Goal | Please list every line of the items below that contains the string "from". Case counts.

Item-finding records:
▬▬▬

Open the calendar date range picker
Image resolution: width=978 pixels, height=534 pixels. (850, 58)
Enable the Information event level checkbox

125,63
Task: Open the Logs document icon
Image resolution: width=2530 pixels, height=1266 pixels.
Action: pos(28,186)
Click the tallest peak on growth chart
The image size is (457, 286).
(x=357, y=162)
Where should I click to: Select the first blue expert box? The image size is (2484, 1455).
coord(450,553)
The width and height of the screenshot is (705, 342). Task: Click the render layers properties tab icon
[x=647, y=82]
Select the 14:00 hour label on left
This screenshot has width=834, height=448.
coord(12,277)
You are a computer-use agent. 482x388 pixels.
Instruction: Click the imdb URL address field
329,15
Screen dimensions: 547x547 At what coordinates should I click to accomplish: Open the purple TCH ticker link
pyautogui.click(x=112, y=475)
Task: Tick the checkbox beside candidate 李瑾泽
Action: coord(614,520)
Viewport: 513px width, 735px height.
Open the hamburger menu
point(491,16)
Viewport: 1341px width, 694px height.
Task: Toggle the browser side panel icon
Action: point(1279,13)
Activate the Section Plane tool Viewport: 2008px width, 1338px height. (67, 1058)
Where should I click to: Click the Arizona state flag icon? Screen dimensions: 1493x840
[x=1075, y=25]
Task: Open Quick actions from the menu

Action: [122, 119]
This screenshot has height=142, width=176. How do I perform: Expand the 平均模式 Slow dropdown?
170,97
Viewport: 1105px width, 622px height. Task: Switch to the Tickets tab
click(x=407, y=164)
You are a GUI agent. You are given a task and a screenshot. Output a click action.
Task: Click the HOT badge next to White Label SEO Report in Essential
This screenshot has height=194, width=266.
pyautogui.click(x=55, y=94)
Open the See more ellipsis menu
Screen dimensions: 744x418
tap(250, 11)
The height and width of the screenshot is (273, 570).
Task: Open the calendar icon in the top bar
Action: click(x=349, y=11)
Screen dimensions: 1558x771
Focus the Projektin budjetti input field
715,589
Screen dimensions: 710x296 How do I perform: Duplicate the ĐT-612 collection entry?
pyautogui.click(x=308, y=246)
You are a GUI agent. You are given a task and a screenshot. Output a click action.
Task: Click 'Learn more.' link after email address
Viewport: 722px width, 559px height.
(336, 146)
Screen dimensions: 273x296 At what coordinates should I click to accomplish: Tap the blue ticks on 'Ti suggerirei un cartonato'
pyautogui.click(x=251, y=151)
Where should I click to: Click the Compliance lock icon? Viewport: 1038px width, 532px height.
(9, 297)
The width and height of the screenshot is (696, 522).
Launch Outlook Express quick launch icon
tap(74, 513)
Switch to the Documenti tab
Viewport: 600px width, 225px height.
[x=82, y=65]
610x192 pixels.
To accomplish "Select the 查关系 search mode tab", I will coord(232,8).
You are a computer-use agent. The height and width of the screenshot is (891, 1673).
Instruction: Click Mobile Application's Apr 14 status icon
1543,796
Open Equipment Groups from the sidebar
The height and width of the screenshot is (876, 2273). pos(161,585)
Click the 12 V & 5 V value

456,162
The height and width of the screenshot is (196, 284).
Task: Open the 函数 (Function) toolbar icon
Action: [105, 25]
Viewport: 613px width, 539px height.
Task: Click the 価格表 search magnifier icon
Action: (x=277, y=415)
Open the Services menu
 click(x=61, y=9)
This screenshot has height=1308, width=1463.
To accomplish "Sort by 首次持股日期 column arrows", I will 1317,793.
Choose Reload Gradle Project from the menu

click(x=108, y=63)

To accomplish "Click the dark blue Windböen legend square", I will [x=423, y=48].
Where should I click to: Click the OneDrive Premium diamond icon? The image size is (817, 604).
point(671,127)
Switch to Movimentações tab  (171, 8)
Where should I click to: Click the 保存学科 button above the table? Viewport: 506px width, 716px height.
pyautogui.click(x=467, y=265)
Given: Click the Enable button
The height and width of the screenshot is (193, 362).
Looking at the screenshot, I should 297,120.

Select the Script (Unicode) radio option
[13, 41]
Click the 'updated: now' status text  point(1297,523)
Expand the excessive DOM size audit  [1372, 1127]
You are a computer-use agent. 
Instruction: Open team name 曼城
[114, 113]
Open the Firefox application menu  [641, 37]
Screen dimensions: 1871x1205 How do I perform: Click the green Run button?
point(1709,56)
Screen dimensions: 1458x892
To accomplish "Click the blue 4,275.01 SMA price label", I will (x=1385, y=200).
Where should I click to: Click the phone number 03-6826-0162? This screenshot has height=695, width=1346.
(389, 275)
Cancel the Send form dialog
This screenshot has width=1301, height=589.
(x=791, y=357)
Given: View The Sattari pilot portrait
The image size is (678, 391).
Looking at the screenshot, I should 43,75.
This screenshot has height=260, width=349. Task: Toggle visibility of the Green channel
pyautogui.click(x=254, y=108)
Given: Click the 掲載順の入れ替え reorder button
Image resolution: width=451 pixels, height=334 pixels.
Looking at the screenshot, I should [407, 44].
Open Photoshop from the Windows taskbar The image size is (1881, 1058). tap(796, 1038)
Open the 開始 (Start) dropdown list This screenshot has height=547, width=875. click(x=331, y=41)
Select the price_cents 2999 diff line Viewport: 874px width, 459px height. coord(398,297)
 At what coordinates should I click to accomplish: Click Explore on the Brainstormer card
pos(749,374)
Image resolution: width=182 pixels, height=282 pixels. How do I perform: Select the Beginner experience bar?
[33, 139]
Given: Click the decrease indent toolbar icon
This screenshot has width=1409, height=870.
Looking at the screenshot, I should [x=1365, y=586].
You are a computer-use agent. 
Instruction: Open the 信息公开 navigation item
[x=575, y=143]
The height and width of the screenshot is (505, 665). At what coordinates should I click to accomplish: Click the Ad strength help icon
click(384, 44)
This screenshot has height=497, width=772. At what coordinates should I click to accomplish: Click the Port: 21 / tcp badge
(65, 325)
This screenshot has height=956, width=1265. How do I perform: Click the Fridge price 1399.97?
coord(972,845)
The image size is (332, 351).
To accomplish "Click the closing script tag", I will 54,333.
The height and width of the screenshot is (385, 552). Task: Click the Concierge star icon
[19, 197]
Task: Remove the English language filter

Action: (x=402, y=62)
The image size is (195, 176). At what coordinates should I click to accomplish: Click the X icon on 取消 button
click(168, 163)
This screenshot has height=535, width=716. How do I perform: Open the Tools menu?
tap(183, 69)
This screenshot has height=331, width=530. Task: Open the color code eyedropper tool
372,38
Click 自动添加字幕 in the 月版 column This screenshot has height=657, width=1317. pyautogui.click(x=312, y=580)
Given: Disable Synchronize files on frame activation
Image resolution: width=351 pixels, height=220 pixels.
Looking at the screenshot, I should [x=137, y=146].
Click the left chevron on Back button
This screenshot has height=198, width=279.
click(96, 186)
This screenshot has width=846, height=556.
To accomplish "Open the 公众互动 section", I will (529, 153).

▬▬▬

Task answer |
Task: Open Quick actions from the menu
Open Equipment Groups from the sidebar
Choose Reload Gradle Project from the menu
Open Photoshop from the Windows taskbar The image size is (1881, 1058). tap(796, 1038)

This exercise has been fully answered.